A Justiça condenou, em um júri popular nesta quarta-feira (24), o detento Pedro Antônio Dutra Vieira por ter matado a companheira durante uma visita íntima no Centro de Detenção Provisória (CDP) de Caraguatatuba, no litoral paulista. O crime ocorreu em 2016.

Débora Carvalho foi esganada e morta pelo ex-companheiro que cumpria pena desde setembro de 2015 por tentativa de homicídio contra ela – antes do crime, ela já havia sido alvo do marido, que tentou matá-la com uma faca.

De acordo com informações do boletim de ocorrência, ela foi atacada dentro do banheiro da unidade e os agentes penitenciários só perceberam a ação mais tarde, quando na saída dos visitantes, ela não deixou o CDP.
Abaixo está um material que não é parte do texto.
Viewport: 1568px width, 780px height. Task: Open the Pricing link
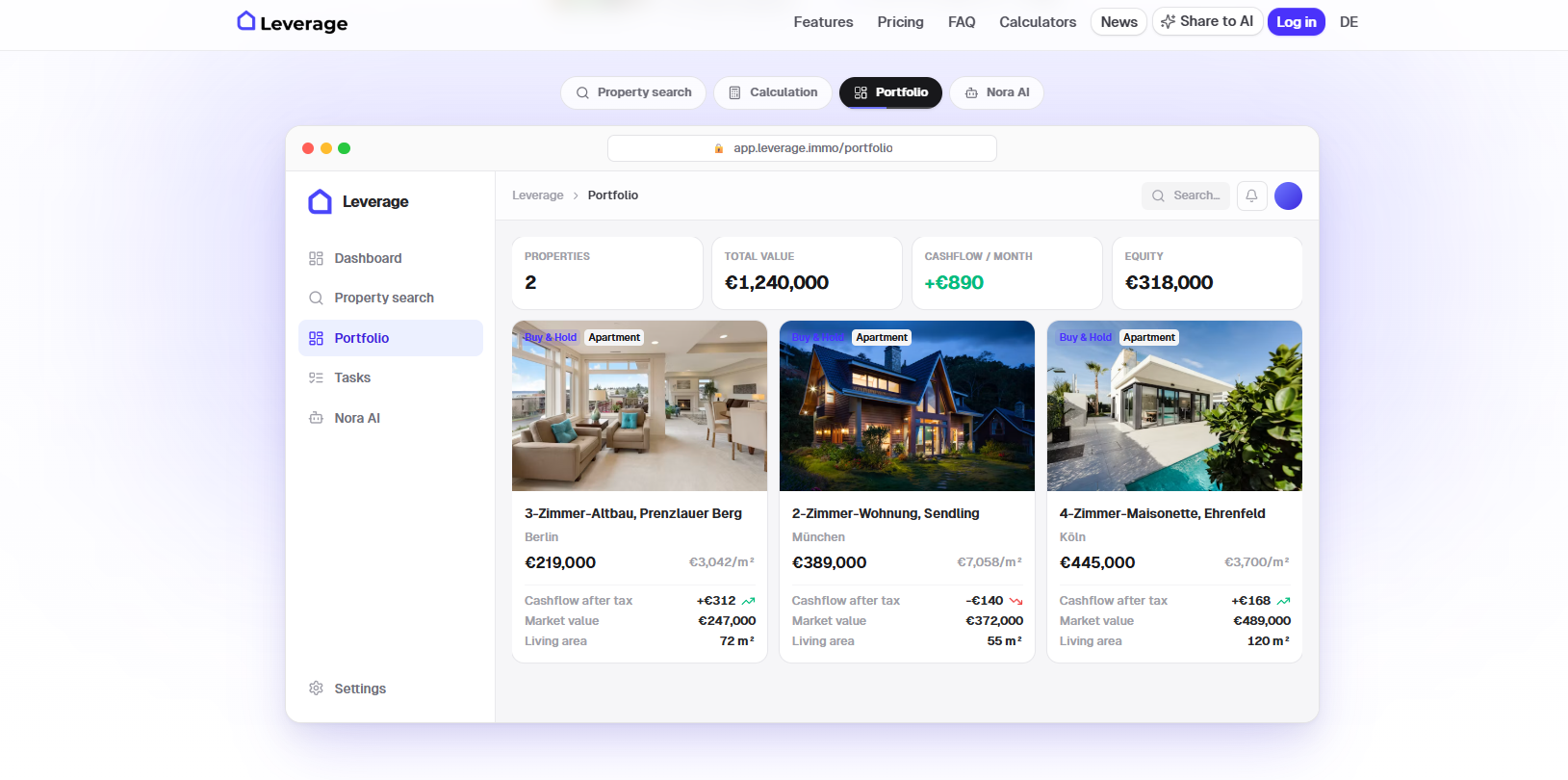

Segundo a sentença, ele não poderá recolher em liberdade.  Vítima e agressor moravam juntos no bairro Olaria, em Caraguá e têm uma filha, atualmente com 7 anos que ficou sob a guarda de uma tia de Débora.

Sem indenização

A família chegou a pedir indenização ao Estado porque o crime aconteceu dentro do CDP, mas a Justiça negou o pedido em 2019. À época, a Secretaria de Administração Penitenciária (SAP) informou que foi instaurado procedimento apuratório preliminar e que não houve indícios caracterizadores de dolo, culpa ou atribuição de responsabilidade pelo evento a qualquer membro do corpo funcional do Centro de Detenção Provisória.